休憩と言いつつ、思いのほか話が盛り上がりあれから一時間程経ってしまった。体調も問題なし、気分も上々という訳で温泉街へ向けてGO。宿から緩やかな坂を下りながら十分程歩くと目的地に到着となる。薄っすらと雪が積もっている為歩く際は注意しなければならないし、特に坂道は要注意だ。転んだらそのまま下までツルゥ~と転がり落ちるというギャグ漫画みたいな事になるからな。気を付けながら歩を進め見えてきたのは湯けむりと微かな硫黄の臭いする宿場町だ。
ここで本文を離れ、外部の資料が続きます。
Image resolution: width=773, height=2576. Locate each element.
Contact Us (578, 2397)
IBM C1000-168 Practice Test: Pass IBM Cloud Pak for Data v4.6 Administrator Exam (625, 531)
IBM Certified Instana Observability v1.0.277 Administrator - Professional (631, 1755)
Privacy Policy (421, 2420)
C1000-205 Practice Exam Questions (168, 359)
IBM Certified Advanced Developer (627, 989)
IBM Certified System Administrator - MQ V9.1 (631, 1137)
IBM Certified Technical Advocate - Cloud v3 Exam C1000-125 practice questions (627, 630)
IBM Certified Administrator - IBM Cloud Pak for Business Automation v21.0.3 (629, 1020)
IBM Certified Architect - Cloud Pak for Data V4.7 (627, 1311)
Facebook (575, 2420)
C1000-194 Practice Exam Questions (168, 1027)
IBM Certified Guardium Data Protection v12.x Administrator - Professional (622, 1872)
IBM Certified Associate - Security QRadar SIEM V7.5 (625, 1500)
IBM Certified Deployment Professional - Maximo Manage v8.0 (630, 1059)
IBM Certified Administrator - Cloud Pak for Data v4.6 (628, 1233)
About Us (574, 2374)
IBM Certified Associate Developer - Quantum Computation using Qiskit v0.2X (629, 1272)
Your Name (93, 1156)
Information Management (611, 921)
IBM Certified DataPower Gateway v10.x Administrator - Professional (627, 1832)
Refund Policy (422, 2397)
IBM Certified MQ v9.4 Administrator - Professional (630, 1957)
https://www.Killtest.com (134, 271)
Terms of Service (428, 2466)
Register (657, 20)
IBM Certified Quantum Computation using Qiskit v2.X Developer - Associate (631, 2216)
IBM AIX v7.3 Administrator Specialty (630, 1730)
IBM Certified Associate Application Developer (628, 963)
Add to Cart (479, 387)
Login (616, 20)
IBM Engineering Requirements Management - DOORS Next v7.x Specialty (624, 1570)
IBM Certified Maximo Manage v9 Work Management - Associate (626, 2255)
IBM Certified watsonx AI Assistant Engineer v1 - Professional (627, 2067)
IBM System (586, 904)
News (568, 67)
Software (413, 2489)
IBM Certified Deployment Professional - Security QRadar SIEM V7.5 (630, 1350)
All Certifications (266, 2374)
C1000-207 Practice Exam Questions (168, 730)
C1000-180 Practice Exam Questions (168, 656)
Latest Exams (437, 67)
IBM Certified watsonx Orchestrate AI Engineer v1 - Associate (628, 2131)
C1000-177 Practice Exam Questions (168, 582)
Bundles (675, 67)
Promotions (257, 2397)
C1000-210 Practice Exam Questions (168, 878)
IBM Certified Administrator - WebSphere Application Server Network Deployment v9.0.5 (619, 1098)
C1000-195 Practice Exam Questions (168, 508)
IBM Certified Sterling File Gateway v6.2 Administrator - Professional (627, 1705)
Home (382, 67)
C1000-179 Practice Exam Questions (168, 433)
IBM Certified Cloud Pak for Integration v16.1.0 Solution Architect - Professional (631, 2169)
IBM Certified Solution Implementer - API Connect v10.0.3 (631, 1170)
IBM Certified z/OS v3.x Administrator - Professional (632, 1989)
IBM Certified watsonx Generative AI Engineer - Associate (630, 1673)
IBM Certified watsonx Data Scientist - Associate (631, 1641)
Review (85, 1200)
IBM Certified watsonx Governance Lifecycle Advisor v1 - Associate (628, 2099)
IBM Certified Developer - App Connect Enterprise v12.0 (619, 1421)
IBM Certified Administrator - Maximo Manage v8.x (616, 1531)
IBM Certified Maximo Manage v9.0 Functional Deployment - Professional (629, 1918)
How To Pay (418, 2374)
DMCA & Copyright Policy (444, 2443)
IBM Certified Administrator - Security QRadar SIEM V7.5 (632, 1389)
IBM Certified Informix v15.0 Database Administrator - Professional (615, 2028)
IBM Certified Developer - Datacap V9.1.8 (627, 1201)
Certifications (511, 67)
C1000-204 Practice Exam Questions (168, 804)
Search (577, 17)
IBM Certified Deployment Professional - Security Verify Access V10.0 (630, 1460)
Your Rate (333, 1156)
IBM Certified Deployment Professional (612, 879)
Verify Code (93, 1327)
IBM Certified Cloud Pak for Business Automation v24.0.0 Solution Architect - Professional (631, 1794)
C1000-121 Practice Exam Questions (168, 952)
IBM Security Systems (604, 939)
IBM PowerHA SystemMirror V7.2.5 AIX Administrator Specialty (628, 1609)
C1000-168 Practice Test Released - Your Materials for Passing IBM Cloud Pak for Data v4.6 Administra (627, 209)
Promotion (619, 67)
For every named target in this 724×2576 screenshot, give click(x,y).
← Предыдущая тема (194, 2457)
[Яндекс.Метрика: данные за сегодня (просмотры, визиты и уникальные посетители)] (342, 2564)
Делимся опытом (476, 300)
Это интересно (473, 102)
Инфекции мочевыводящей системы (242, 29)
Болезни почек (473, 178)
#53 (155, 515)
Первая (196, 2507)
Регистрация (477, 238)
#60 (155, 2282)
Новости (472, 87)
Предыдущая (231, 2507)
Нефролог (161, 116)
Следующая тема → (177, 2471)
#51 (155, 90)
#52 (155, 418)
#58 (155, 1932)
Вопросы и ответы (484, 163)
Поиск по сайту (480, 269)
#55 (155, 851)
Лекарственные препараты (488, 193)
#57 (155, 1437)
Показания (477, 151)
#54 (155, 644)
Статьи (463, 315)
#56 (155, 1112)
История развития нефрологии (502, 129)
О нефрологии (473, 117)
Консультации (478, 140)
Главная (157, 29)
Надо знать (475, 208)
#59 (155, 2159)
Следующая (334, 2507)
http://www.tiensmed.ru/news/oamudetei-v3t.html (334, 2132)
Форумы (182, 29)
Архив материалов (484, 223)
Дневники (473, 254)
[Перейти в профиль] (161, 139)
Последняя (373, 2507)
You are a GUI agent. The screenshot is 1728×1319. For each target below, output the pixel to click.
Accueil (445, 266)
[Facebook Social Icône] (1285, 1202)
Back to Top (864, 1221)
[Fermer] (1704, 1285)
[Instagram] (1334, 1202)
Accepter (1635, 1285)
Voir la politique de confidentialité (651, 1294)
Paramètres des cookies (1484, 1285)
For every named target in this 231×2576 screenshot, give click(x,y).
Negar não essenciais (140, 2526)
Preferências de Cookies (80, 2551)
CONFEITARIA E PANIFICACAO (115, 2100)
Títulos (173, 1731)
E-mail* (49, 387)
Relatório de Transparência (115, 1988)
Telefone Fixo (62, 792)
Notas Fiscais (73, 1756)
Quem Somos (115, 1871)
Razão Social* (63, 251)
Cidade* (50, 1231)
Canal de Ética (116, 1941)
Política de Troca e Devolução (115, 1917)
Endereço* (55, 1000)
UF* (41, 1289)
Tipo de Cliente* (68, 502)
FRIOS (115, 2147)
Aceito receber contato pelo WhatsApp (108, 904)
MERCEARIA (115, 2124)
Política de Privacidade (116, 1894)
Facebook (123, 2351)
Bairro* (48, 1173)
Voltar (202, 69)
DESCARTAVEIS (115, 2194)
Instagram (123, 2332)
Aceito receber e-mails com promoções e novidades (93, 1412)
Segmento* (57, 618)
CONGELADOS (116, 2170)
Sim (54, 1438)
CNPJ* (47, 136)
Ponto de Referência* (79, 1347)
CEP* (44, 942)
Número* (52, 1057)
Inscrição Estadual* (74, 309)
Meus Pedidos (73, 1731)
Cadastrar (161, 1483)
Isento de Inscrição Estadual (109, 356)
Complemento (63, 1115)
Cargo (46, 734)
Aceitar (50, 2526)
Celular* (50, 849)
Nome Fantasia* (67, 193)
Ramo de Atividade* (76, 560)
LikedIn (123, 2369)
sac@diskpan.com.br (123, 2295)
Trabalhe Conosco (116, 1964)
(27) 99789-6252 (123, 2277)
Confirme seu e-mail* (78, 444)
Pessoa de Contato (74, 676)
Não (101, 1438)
道行く人は浴衣にコートやダウンを着込んで寒そうにしながらもどこか楽し気で、そんな光景を見ると日本っていいなぁ~なんて思ってしまう。かく言う俺達も浴衣姿なんだけどね。さてさて~、まずはどこから見ようかしら。ちょっと聞いてみるか。

「最初はどこから見る?」

「う~ん、あの飲む温泉というのが気になるんだけど」

「おっ、実は俺も気になっていたんですよ。有馬先輩も同じだったとは」

「ああいうのはこういった場所でしか体験出来ないし、やっぱり興味持つよね」

「ですです。でも本当に飲んで大丈夫なんですかね?」

「売りに出している以上身体に毒ということは無いと思うけど……」

「う~ん、飲むべきか飲まざるべきか……、迷う」

「飲泉は飲み方を間違えなければ身体に良いのよ。成分によって様々な効能を得られるし、昔から湯治の一環として行われてきた行為なんだって」

「おぉ~、先生物知りですね。流石教師をやっているだけあって知識が豊富!」

「……褒めてくれてとっても嬉しいけど、さっきスマホで調べただけなんだ……」

「あ、……あの~、えっとなんかごめんなさい?」

「謝らないでぇ~。ドヤ顔して答えた事を後悔しているから許して」

「あはは。了解です。じゃあ、身体に悪いわけじゃないなら試してみようかな」

俺がそう言うと何人かが同じ意見の様で早速買いに行ってみよう。ワクワクしながら売り場までいくとなんと!一杯五百円と値札に書かれいた。おい、これぼったくりじゃない?観光地価格だとしても高すぎだろ。目算で百mlくらいしかないのに五百円とか、缶ジュース四本も買えるじゃねえかよ。果たしてその価値があるのかどうかが問題だ。値段相応の効能があるなら買いだが、ぼったくりの可能性もあるし……。どうしようか迷っていると、横合いから景気のいい声が響く。

「すみません。これ五本下さい」

「えっ?あの俺お金出しますよ」

「いいのいいの。こういう時くらい大人に出させて」

「ん~、じゃあお言葉に甘えさせてもらいます。ありがとうございます、先生」

「うん。その言葉だけで十分だよ」

有難い事に先生が全員分の代金を支払ってくれた。マジで感謝です。これは今度お礼しなきゃなと思いつつ、店員さんから手渡されたお湯……もとい温泉をドキドキしながら口に運ぶ。ゴクリと飲めば何とも言えない味が口内に広がり、思わず微妙な顔になってしまったよ。いやさ、美味しいとは思っていなかったけど、こう……、兎に角微妙。正直興味本位で一回飲んだら今後は二度と飲まない位に微妙。飲泉という珍しい事を経験できたと思えばなんとか自分の中で消化かな?多分、きっと、おそらく。そんな気持ちを抱いているのは俺だけでは無いようで、他の面々も何とも言えない顔をしているので気持ちは推して知るべしだろう。初手からやらかした感があるが、気を取り直して散策の続きをしましょう。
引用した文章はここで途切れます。